_Requirements_
Reproduce, word for word, the lines of the listing between the line holding "Task: Jump to the last page" and the line holding "Action: click(x=215, y=928)", both ends included. Leave out the pictures.

_Material supplied_
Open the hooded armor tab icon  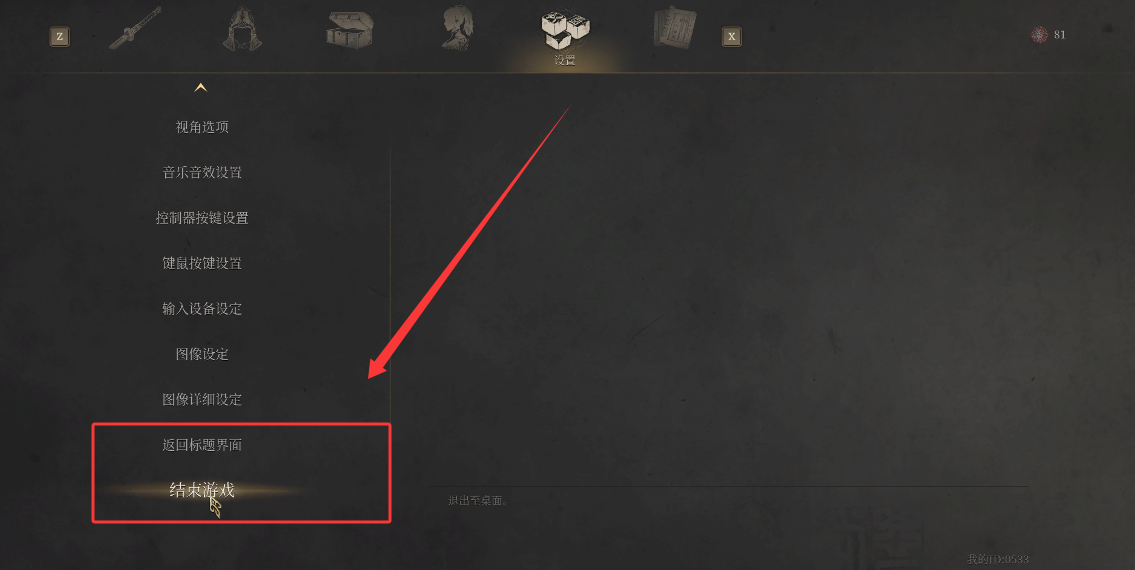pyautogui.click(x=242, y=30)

...

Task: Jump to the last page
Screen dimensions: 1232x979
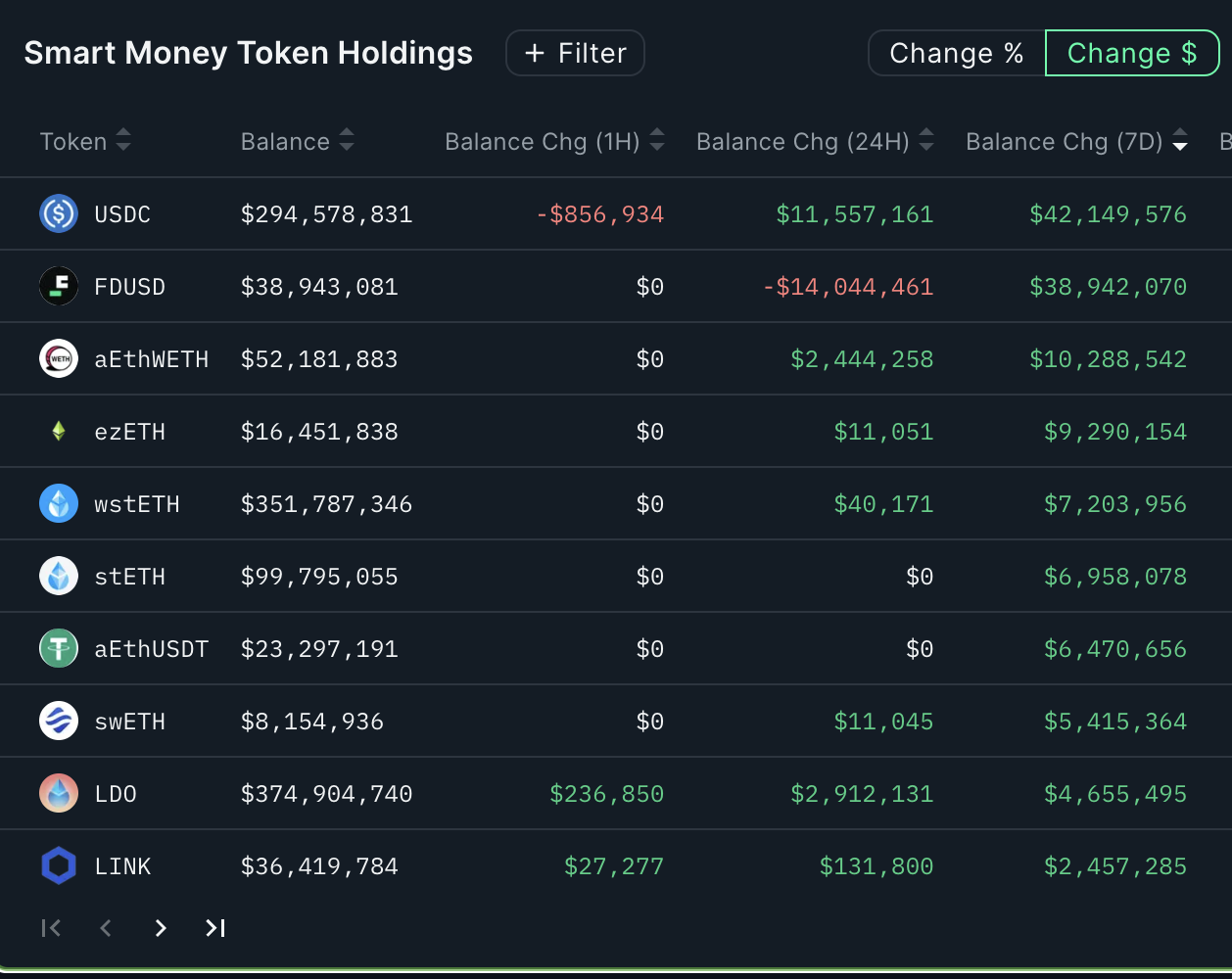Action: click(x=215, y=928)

...

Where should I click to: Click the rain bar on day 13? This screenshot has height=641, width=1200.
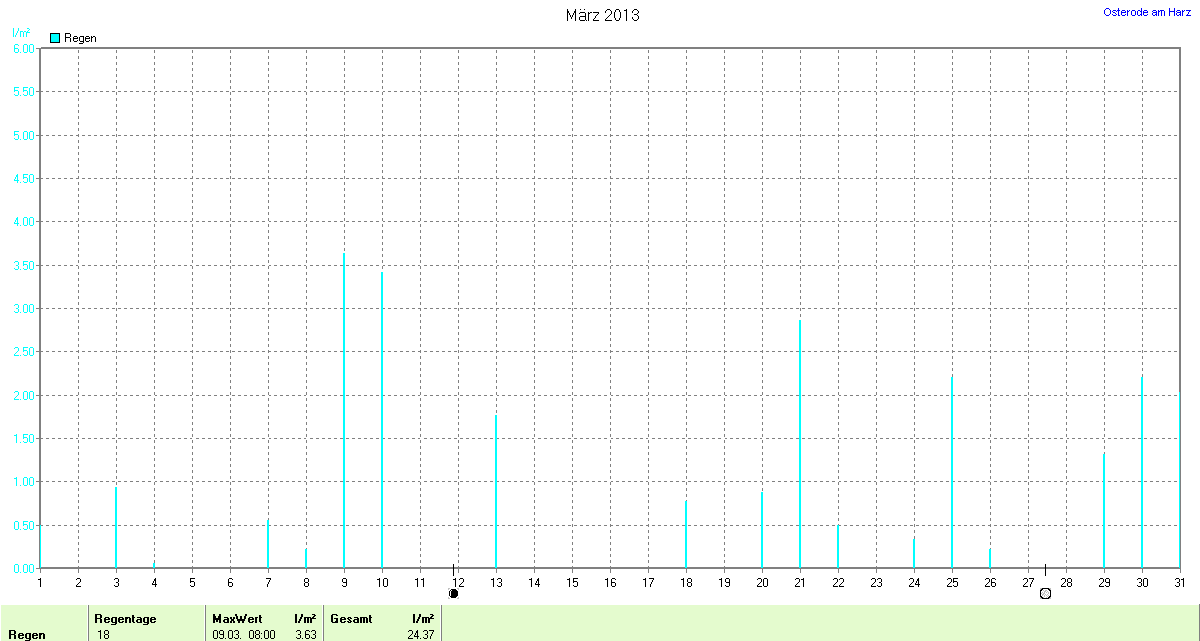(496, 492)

_In response_
Task: Jump to the last page
Screen dimensions: 1232x979
Action: click(x=215, y=928)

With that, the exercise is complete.